The title basically says it all. Given an arbitrary scheme $X$ with global sections $\mathcal{O}_X(X)$, is there an affine open subset $U$ of $X$ such that $\mathcal{O}_X(U) = \mathcal{O}_X(X)$?
Obviously the scheme $Y=\operatorname{Spec}\mathcal{O}_X(X)$ has the same global sections as $X$, but it's not clear to me that you can embed $Y$ in $X$. I have been unable to produce a counter example though.

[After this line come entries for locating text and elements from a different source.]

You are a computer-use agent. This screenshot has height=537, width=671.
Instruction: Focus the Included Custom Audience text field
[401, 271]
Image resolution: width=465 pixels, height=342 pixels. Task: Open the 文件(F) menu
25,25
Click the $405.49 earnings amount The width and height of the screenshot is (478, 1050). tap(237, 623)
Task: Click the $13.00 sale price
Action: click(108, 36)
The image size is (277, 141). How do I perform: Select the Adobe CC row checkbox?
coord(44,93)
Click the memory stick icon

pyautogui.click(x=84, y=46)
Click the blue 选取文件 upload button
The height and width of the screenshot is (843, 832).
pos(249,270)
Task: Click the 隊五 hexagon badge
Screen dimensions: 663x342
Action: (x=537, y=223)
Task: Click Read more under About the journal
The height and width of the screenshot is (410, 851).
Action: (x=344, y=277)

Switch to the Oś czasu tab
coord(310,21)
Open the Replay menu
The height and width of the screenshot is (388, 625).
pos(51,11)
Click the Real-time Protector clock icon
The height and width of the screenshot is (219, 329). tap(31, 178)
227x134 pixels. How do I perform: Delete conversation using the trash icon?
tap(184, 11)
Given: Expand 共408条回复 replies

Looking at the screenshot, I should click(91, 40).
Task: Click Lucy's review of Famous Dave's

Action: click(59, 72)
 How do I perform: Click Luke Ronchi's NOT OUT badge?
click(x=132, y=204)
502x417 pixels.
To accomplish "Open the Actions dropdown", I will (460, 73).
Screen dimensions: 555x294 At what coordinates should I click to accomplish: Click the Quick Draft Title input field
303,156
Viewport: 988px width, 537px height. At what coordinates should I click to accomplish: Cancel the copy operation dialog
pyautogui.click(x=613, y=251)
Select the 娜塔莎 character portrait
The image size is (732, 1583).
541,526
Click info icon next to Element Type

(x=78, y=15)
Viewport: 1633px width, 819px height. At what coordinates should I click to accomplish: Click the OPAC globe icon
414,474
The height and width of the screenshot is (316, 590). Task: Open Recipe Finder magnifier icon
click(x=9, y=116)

Consider $X = \Bbb{P}^1_k,$ where $k$ is your favorite field. We have $\mathcal{O}_X(X) = k,$ and note that $X$ is integral, so that the restriction maps $\mathcal{O}_X(U)\to\mathcal{O}_X(V)$ are injective. Now, notice that any proper open subscheme is contained in one of the two copies of $\Bbb{A}^1_k$ inside $\Bbb{P}^1_k.$ This means that if $U$ is any affine open subscheme of $X,$ we have injections $k\to k[x]\to\mathcal{O}_X(U).$ In particular, this shows that the map $\mathcal{O}_X(X)\to\mathcal{O}_X(U)$ is never an isomorphism for an affine open subscheme $U\subseteq X.$